Die aktuelle Debatte um die Erbschaftsteuer und politische Reformen verstärkt den Bedarf nach stabilen Vermögensstrukturen. Familienstiftungen bieten eine effektive Lösung, um Erbstreitigkeiten zu vermeiden und Vermögen zu sichern. In Zeiten unsicherer Regelungen zielen immer mehr Familien auf diese Form der Vermögensverwahrung ab.
Die Erbschaftsteuer und ihre Auswirkungen auf Familien
Die Diskussion um die Erbschaftsteuer hat an Intensität gewonnen, insbesondere nach dem SPD-Konzept «FairErben». Hierbei werden ein einmaliger Lebensfreibetrag von einer Million Euro sowie Änderungen bei der Besteuerung von Betriebsvermögen vorgeschlagen. Zeitgleich prüft das Bundesverfassungsgericht aktuelle Begünstigungen, was die Unsicherheit für viele Familien erhöht, die sich um die Regelung ihres Vermögens sorgen.
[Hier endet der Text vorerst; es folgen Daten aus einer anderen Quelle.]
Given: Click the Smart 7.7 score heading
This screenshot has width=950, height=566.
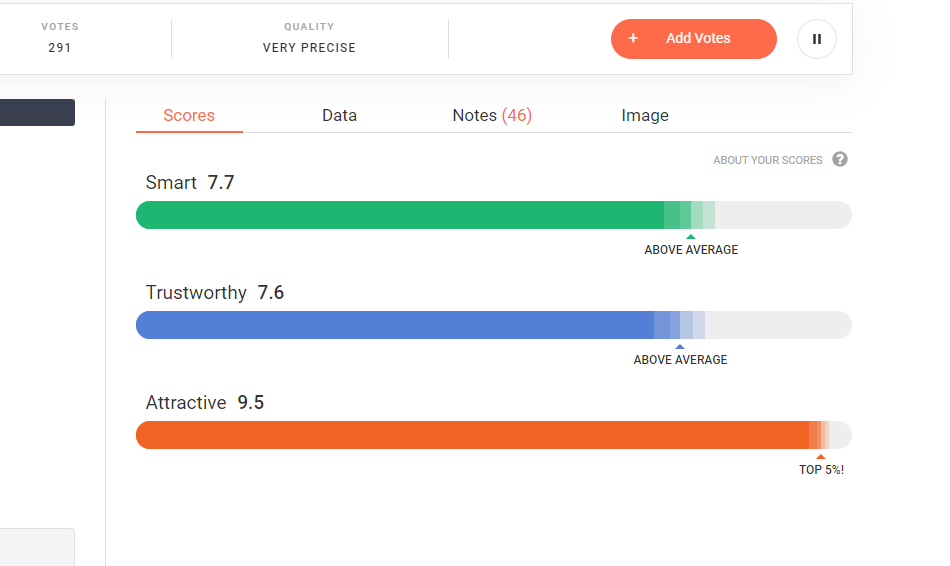Looking at the screenshot, I should pyautogui.click(x=190, y=182).
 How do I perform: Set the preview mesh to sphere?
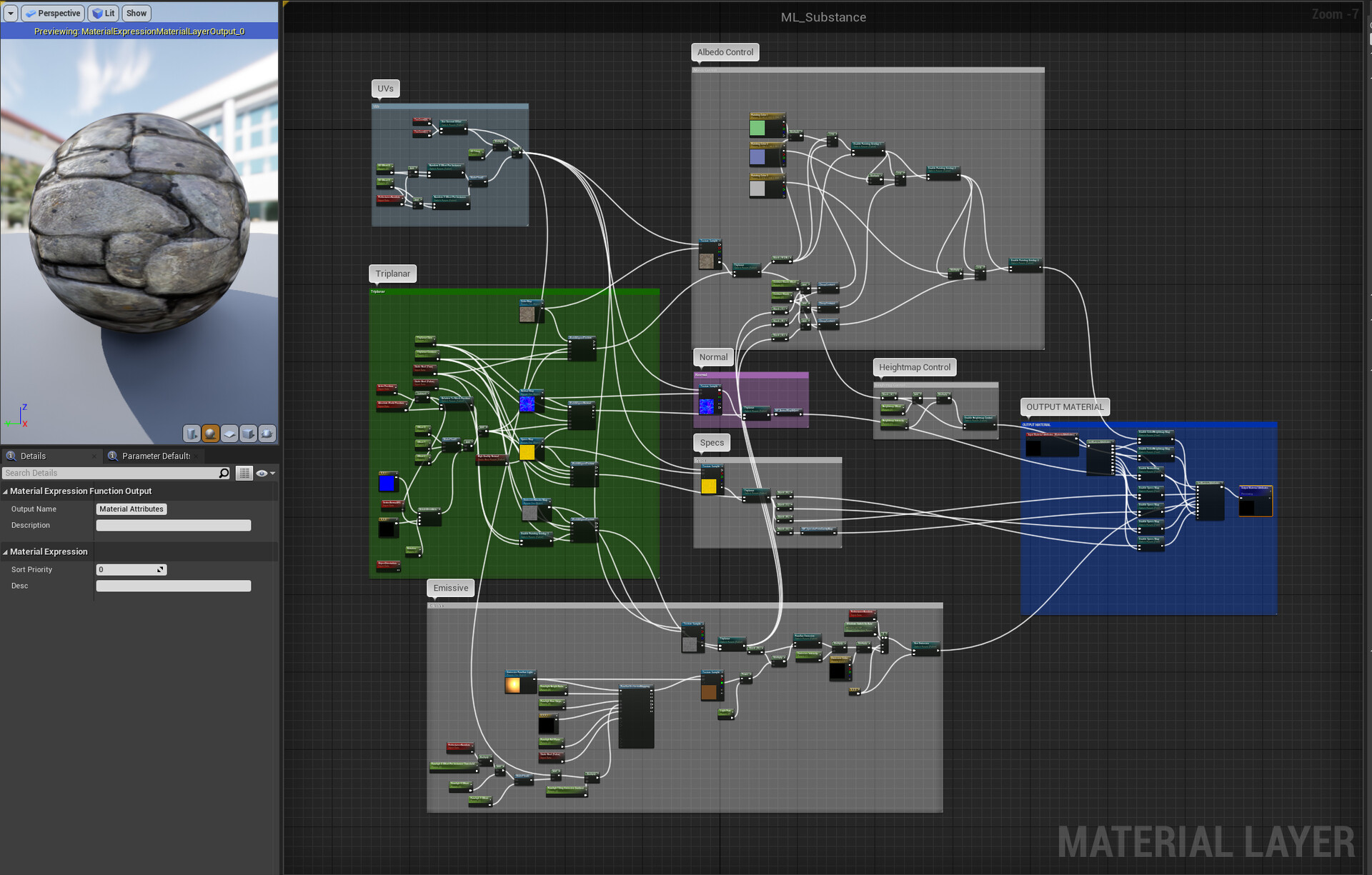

Statistiken zeigen, dass 2024 ein Betrag von 13,3 Milliarden Euro an Erbschaft- und Schenkungsteuer erhoben wurde, was einen Anstieg von 12,3 Prozent darstellt. Gleichzeitig erhielten 45 Großerben fast zwölf Milliarden Euro, wobei sie lediglich rund 1,5 Prozent Steuern zahlten. Dieses Ungleichgewicht treibt die Reformdebatte voran.
Risiken und Herausforderungen in Erbangelegenheiten
Ein weiteres wesentliches Risiko stellen Erbstreitigkeiten dar, die etwa 28 Prozent aller privaten Konflikte ausmachen. Diese Konflikte können sich über Jahre hinziehen, was zu zerrütteten Familienverhältnissen und sogar zu Teilungsversteigerungen führt. Für wohlhabende Familien ist der Schutz ihres Lebenswerks von entscheidender Bedeutung.
Familienstiftungen als Lösung
Familienstiftungen sind zunehmend als Optionen zur Vermögensbewahrung gefragt. Im Jahr 2024 waren rund 48 Prozent der neu gegründeten Stiftungen privatnützig, zumeist Familienstiftungen. Sie entkoppeln das Vermögen von einzelnen Erben und schaffen klare Strukturen für die Vermögensverwaltung.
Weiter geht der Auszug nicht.